Cosa si chiede: Ricopia parola per parola il tratto dell'articolo qui sotto su Gaza e il Medio Oriente che va da "Oggi c’è Hezbollah" a "nel novembre 2023).", estremi compresi.

== Articolo

Oggi c’è Hezbollah alla guida del Paese dei Cedri. Il sostegno pirotecnico dato dalle milizie filo-iraniane ai cugini di Gaza ha innescato altre tensioni. Poi c’è la Siria (il Libano ospita 2 milioni di profughi siriani), e il regno di Giordania. Una gran bella macedonia di guai che rischia di risultare indigesta alla stabilizzazione dell’area e ai progetti di sviluppo messi in campo. Senza dimenticare l’Egitto che, a causa degli attacchi diretti contro Israele dei ribelli Houti yemeniti alle navi che transitano per lo stretto di Bab el-Mandeb (Mar Rosso meridionale), sta perdendo milioni di dollari di tasse di passaggio per il canale di Suez (8,8 miliardi di euro, pari a circa 95 milioni di euro al giorno, da quando la crisi è iniziata nel novembre 2023).
Non più tardi di sabato pomeriggio il segretario di Stato Usa, Antony Blinken, intervistato dalla Cbs, ha sollecitato gli amici di Israele a mettere in piedi un «piano per il governo del dopoguerra a Gaza, altrimenti», ha ammonito, ci sarà «un vuoto che probabilmente sarà riempito dal caos, dall’anarchia e alla fine, di nuovo da Hamas». Blinken, insomma, avverte che senza un piano su chi prenderà il controllo di Gaza dopo la sconfitta di Hamas, Israele «si ritroverà a tenere in mano la situazione di un’insurrezione duratura perché rimarranno molti combattenti armati di Hamas».

====
== Dati forniti

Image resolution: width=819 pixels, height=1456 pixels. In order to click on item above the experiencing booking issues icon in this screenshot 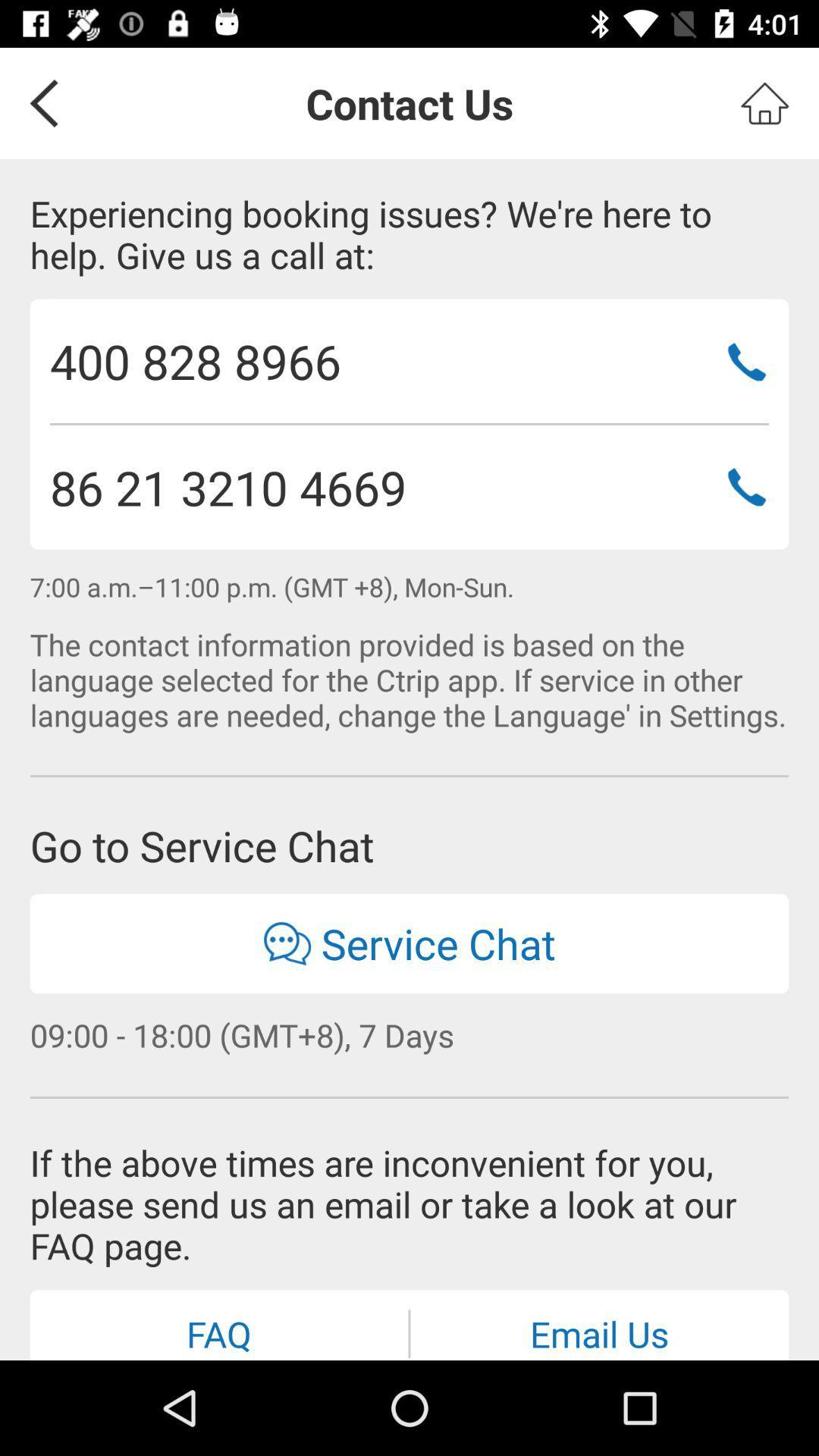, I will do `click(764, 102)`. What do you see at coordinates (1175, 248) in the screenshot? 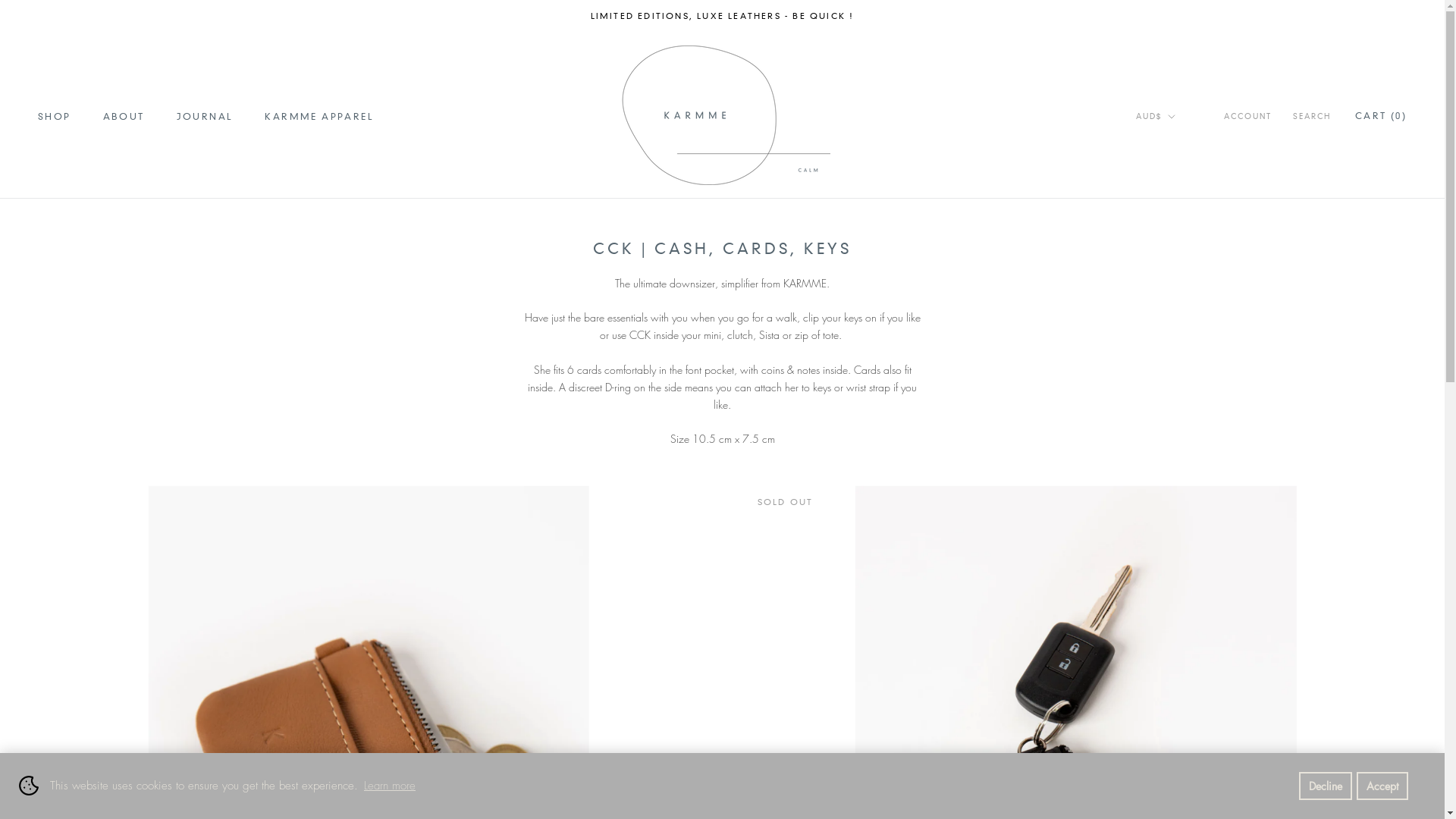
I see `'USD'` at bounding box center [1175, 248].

====
== Dati forniti

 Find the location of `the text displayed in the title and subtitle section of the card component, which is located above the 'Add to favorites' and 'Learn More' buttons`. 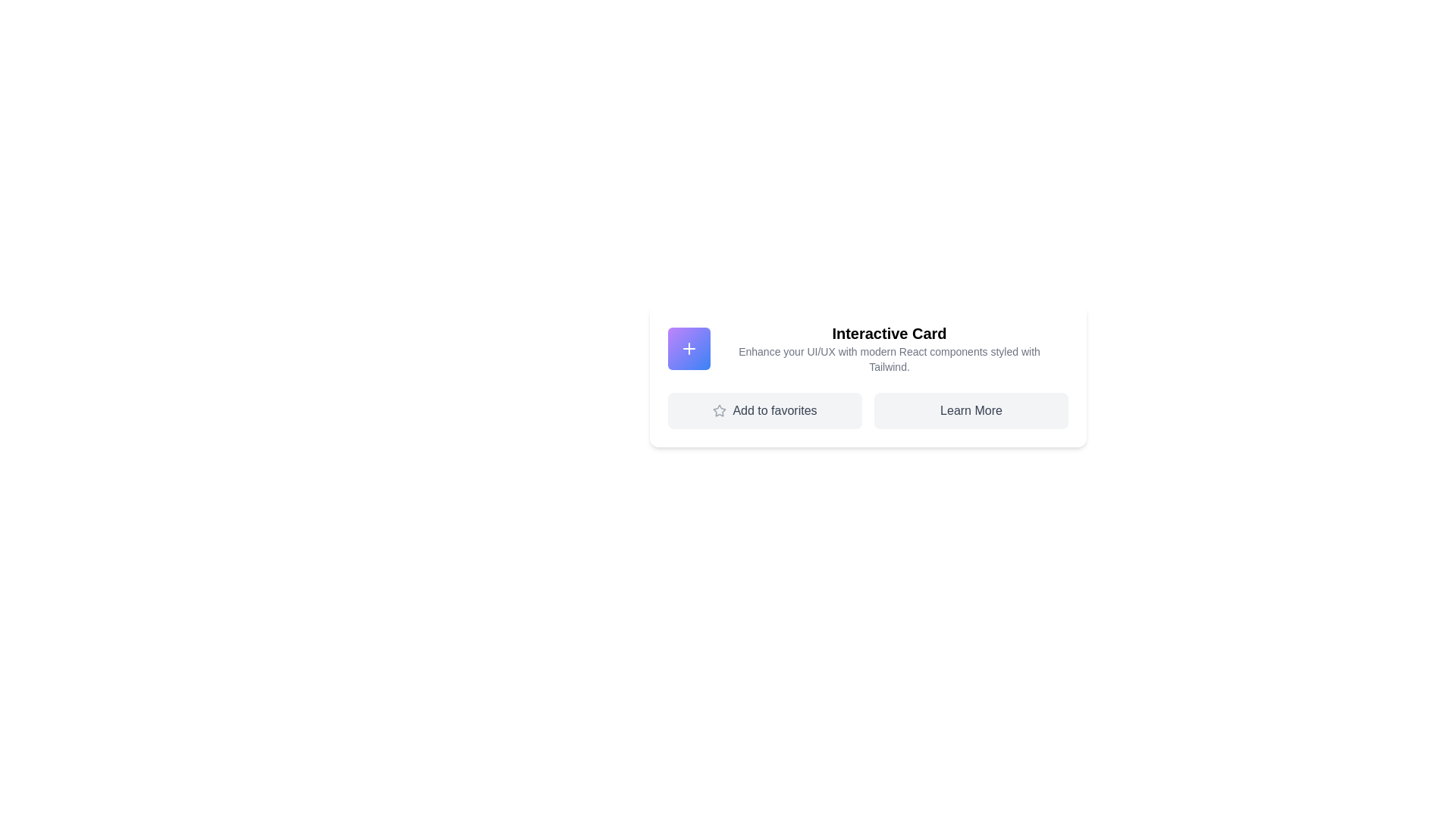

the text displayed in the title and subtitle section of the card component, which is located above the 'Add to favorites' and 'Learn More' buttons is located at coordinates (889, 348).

====

Risposta:
Oggi c’è Hezbollah alla guida del Paese dei Cedri. Il sostegno pirotecnico dato dalle milizie filo-iraniane ai cugini di Gaza ha innescato altre tensioni. Poi c’è la Siria (il Libano ospita 2 milioni di profughi siriani), e il regno di Giordania. Una gran bella macedonia di guai che rischia di risultare indigesta alla stabilizzazione dell’area e ai progetti di sviluppo messi in campo. Senza dimenticare l’Egitto che, a causa degli attacchi diretti contro Israele dei ribelli Houti yemeniti alle navi che transitano per lo stretto di Bab el-Mandeb (Mar Rosso meridionale), sta perdendo milioni di dollari di tasse di passaggio per il canale di Suez (8,8 miliardi di euro, pari a circa 95 milioni di euro al giorno, da quando la crisi è iniziata nel novembre 2023).